◆ READING PASSAGE ◆
*-*-*
Taurus April 20 - May 20
Face your fears this week.
They're in the West.
Which is to your right, as you're reading this.
That way, towards the window.
Leo July 23 - August 22
This is going to be a good week for you...
Something small but cool will come into your life.
It may just be one of those ice packs where you need to squeeze it to get it to turn cold... or it may be something else named Ryan.
Virgo August 23 - September 22
What would the world be like without methyl bromide?
Well, they're be a lot more weeds and insects, I could tell you.
This is a sort of parable, if you will, for your role in the week.
Gemini May 21 - June 20
You are due a sordid week, if only because you haven't had one for a while.
If you're not up to a sordid week, well, maybe we can put it off until next week... we'll see what we can do.
Capricorn December 22 - January 19
Learn the words to a popular public domain song this week, show you're willing to learn.
You just don't want to have to pay royalties to Ms. Spears or any of those others...
Cancer June 21 - July 22
Happy birthday! It may actually be your first birthday... rather, your zero-th, the actual Birth Day for you this week. Especially if your name is Ryan and you're not, you know, like, late or anything.
If you're not zero, you're going to hit a homerun on Wednesday.
Pisces February 19 - March 20
The ghosts of Christmas Past and Present, having nothing better to do, will stop by this week.
So make sure you have cookies handy.
Oh, and thanks for the directions 'round LA. Have a cookie for yourself, on me.
*-*-*
◆ DATASET ENTRIES ◆
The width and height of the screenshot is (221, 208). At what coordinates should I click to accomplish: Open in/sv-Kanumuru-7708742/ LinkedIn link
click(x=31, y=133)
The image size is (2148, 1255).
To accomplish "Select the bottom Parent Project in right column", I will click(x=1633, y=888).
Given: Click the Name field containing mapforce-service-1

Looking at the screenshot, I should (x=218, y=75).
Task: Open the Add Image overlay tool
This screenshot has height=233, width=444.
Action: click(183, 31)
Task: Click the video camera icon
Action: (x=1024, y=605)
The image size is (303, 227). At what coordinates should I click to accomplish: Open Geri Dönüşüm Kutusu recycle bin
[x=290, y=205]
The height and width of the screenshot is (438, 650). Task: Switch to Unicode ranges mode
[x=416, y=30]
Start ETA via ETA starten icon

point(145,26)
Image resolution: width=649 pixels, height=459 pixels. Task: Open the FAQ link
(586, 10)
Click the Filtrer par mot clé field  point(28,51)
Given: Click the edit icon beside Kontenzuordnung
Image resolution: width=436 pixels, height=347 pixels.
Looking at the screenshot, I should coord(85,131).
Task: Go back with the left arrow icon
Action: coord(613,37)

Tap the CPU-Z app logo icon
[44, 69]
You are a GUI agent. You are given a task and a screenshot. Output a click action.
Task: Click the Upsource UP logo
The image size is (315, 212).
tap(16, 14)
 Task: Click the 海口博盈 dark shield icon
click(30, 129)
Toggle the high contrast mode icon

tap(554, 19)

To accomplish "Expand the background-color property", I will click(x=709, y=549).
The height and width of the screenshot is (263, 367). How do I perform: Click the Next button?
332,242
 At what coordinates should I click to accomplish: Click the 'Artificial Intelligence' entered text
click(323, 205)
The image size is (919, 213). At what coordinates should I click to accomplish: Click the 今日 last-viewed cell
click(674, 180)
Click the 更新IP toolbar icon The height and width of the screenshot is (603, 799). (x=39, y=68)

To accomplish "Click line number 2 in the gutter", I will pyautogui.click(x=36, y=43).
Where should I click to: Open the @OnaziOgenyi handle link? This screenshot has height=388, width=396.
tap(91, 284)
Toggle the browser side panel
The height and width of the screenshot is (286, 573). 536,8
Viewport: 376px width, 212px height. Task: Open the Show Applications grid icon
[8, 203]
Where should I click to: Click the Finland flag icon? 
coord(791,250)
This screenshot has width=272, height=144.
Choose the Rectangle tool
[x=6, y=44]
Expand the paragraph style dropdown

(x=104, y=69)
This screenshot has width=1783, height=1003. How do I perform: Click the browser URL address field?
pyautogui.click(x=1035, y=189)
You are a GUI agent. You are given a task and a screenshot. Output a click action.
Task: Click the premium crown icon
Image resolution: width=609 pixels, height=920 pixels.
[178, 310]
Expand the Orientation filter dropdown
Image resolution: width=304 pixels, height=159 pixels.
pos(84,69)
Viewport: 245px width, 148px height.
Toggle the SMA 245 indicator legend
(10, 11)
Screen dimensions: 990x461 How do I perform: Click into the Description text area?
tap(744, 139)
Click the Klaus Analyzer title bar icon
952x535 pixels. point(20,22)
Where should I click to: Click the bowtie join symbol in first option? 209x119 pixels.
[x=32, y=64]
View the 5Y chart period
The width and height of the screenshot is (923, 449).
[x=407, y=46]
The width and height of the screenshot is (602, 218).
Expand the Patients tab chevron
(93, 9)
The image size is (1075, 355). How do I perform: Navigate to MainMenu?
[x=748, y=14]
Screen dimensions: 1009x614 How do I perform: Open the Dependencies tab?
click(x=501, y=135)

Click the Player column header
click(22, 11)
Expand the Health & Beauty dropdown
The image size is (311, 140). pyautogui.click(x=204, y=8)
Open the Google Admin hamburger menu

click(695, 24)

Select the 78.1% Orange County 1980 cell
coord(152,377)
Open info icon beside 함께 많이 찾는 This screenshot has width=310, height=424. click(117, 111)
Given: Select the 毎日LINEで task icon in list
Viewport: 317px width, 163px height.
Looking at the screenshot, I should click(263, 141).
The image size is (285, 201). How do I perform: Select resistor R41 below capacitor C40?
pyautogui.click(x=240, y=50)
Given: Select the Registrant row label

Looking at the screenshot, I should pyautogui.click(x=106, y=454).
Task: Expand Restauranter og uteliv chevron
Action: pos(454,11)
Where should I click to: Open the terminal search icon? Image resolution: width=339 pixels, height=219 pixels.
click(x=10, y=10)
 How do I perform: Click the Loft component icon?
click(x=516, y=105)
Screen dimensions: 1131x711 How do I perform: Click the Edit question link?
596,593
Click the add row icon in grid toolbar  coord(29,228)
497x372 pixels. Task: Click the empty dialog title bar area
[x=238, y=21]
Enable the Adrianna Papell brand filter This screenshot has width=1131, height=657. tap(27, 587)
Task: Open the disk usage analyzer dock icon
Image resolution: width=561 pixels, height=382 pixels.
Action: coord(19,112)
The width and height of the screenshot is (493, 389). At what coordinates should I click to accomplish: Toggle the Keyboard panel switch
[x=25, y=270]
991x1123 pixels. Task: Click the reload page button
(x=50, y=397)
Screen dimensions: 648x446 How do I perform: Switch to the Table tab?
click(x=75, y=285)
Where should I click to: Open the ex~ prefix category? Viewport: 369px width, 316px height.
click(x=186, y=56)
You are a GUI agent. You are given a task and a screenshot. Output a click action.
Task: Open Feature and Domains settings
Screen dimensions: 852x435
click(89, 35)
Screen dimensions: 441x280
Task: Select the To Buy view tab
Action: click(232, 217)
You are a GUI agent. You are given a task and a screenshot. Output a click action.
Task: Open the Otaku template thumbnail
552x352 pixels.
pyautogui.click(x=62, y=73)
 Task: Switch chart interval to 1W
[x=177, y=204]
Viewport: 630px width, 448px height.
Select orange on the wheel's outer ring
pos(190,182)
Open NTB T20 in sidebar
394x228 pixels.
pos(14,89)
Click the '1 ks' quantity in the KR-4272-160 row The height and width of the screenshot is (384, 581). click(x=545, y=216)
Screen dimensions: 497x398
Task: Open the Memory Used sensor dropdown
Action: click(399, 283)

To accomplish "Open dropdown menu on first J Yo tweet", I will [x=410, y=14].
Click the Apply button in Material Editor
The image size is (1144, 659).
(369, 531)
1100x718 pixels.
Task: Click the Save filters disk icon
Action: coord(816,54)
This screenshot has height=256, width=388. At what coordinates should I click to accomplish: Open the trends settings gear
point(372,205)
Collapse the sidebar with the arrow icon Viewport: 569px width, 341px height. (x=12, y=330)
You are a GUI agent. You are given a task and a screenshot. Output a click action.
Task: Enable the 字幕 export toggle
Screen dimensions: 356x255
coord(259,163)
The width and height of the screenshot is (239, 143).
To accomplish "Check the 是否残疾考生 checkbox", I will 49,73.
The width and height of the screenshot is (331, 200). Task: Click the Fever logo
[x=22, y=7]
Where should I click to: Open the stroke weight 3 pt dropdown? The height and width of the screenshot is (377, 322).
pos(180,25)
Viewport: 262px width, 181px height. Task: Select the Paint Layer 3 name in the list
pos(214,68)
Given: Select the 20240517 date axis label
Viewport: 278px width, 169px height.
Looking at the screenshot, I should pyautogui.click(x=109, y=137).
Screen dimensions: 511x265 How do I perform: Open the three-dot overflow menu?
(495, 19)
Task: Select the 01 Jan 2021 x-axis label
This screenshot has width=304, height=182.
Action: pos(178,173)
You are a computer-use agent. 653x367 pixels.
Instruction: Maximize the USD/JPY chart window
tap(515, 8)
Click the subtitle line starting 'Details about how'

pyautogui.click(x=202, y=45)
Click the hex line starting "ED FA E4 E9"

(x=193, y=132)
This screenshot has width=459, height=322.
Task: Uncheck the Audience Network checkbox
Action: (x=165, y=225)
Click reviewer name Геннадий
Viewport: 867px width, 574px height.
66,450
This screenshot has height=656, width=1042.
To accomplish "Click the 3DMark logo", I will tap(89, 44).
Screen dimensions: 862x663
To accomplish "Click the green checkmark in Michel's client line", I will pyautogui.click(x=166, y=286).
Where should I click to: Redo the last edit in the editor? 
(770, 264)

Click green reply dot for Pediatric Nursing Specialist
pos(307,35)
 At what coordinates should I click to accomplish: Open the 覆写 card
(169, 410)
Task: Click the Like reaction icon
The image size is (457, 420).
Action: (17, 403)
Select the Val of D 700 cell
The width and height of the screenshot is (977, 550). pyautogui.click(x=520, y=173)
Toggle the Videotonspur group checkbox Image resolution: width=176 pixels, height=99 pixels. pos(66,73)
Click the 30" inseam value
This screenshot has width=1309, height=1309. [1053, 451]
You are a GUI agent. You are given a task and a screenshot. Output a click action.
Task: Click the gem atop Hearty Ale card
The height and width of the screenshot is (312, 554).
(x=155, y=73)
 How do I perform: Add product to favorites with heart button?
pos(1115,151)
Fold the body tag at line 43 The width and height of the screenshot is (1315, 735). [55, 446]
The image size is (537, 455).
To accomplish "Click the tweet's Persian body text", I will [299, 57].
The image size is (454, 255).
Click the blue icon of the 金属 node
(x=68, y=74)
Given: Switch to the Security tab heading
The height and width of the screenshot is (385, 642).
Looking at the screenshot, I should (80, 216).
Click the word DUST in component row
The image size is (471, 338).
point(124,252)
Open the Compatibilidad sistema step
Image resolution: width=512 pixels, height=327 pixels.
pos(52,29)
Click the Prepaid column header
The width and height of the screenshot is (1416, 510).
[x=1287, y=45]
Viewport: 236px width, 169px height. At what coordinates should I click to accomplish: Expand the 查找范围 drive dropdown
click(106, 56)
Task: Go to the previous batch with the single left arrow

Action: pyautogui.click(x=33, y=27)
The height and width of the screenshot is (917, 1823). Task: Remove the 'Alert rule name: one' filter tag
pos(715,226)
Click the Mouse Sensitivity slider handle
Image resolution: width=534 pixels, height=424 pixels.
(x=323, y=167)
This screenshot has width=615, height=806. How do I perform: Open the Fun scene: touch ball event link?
*-*-*
◆ WHAT TO DO ◆
**A)** Using the horoscope above, decide whether each statement agrees with it. Give yes or no for each, followed by the deciding words quoted from the horoscope.
(i) The Taurus reader's fears are in the East.
(ii) Pisces readers are told to keep cookies on hand.
(iii) Capricorn readers are told to learn a public domain song.
**B)** Rewrite the paragraph of the horoscope beginning "Happy birthday! It may actually be" in a single shorter sentence that keeps its main facts.
**C)** List every star sign in the horoscope with its date range, in the order they appear.

◆ ACTIVITY ANSWERS ◆
**A)**
(i) No: "They're in the West."
(ii) Yes: "So make sure you have cookies handy."
(iii) Yes: "Learn the words to a popular public domain song this week"

**B)** Happy birthday: this week may be your actual Birth Day, your zero-th birthday, especially if your name is Ryan and you're not late.

**C)**
Taurus: April 20 - May 20
Leo: July 23 - August 22
Virgo: August 23 - September 22
Gemini: May 21 - June 20
Capricorn: December 22 - January 19
Cancer: June 21 - July 22
Pisces: February 19 - March 20